La jueza penal de garantías Clara Ruiz Díaz resolvió enviar a juicio oral y público la causa contra Armando Javier Rotela, sindicado como líder del “Clan Rotela”, junto a otros tres procesados, por su presunta participación en el violento motín registrado en 2023 en la Penitenciaría Nacional de Tacumbú.
El juzgado admitió en su totalidad la acusación del Ministerio Público, que atribuye a los imputados los hechos punibles de toma de rehenes, motín de internos, hurto especialmente grave y asociación criminal. El caso se remonta al 10 de octubre de 2023, cuando internos habrían actuado bajo órdenes directas de Rotela para iniciar una revuelta dentro del penal.
Según la investigación, el líder criminal exigía la presencia de la prensa para desmentir al entonces ministro de Justicia sobre el presunto secuestro y asesinato del interno Oliver Lezcano. En ese contexto, los reclusos tomaron el control del portón 6, armados con armas blancas y celulares, quemaron colchones, provocaron destrozos y lanzaron amenazas contra autoridades penitenciarias.
Durante el episodio, el entonces director del penal, Luis Esquivel, fue reducido por los internos, declarado rehén y herido con dos cortes en la espalda. En total, 23 funcionarios quedaron retenidos por los amotinados, quienes incluso sustrajeron armas de la armería, entre ellas escopetas, pistolas y lanzagranadas, tras cortar el suministro eléctrico.
El control interno del penal se extendió por horas, con amenazas constantes de ejecutar a los rehenes. La crisis derivó en negociaciones con el entonces viceministro de Política Criminal, Rubén Maciel Nicora, quien exigió pruebas de vida de los retenidos.
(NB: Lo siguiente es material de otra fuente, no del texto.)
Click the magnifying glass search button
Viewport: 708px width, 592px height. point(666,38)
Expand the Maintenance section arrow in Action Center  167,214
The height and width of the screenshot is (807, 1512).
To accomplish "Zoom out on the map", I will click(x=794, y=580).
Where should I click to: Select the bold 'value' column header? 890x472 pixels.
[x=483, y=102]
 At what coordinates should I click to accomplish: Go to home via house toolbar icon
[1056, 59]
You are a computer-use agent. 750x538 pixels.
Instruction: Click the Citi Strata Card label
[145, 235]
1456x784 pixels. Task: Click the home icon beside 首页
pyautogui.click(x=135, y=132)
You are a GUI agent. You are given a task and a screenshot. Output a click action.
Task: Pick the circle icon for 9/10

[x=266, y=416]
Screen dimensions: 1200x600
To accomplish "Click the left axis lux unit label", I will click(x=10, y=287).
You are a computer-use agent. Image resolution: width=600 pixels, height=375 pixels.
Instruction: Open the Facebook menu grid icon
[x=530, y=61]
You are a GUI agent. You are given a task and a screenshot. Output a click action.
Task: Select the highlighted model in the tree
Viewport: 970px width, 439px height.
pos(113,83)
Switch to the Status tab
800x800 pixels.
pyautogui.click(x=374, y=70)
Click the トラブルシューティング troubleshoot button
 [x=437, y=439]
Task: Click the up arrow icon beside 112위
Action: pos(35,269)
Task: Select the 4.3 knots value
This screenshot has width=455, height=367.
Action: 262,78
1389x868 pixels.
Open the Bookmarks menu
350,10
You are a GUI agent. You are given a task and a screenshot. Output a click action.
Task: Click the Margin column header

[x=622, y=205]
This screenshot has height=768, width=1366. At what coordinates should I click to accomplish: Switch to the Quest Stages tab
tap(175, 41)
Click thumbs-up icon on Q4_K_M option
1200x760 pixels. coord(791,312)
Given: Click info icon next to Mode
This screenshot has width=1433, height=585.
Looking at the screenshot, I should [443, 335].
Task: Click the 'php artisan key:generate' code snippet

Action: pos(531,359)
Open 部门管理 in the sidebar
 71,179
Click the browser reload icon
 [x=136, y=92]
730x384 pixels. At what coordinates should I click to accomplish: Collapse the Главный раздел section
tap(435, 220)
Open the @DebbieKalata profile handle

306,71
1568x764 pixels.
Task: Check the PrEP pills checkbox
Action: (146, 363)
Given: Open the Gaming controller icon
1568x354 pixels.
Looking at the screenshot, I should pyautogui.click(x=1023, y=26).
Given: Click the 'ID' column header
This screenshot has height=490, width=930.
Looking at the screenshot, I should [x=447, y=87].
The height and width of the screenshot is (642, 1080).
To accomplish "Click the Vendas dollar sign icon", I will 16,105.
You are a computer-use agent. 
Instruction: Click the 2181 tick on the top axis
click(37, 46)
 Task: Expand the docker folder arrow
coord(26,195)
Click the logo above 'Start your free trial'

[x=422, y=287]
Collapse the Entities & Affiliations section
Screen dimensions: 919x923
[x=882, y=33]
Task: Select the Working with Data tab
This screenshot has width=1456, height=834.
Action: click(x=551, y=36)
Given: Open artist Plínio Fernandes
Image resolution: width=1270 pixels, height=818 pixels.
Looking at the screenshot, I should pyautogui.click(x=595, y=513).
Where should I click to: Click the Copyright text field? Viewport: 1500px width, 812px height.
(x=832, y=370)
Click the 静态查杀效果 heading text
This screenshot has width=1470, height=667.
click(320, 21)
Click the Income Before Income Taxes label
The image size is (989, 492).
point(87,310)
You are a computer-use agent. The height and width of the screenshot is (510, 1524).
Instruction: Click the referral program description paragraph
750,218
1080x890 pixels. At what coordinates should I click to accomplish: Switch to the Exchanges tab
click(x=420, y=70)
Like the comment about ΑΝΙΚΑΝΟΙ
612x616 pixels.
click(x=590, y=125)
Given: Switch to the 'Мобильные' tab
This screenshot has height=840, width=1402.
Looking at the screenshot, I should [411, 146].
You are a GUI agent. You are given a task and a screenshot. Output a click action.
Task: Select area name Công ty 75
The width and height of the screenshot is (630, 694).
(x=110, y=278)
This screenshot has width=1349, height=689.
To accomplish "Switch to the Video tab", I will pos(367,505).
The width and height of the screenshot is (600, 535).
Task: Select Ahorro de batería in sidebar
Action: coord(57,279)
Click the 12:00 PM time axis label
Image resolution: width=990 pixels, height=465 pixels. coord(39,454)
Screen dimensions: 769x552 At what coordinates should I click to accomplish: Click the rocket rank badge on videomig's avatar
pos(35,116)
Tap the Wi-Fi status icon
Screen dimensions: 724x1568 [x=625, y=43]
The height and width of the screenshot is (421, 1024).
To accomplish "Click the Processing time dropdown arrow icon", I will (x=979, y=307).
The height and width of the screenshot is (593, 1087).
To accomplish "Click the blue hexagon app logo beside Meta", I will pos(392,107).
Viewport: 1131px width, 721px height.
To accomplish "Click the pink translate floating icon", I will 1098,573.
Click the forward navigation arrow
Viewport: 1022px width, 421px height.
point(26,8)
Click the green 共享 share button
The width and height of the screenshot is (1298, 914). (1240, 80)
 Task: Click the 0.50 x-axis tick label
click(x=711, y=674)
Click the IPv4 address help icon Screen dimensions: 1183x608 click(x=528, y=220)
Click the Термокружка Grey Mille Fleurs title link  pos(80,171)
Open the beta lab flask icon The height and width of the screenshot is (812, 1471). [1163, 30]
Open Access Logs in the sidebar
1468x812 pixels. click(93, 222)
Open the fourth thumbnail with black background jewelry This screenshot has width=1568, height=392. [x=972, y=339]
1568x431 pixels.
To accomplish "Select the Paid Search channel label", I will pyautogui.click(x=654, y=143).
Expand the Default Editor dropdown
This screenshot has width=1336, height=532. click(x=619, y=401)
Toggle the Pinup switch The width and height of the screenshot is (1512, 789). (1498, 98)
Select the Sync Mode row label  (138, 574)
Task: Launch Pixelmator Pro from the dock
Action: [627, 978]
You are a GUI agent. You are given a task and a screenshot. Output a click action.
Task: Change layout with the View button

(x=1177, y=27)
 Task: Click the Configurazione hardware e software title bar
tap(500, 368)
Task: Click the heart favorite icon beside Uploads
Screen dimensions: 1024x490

Finalmente, tras una videollamada en la que el director Esquivel confirmó que seguía con vida, se ordenó el retiro de las fuerzas públicas del recinto. Los rehenes permanecieron privados de libertad durante aproximadamente 17 horas, hasta ser liberados en la tarde del 11 de octubre.
Con la elevación de la causa a juicio oral, uno de los episodios más críticos de la crisis penitenciaria reciente en Paraguay se encamina a una nueva etapa judicial.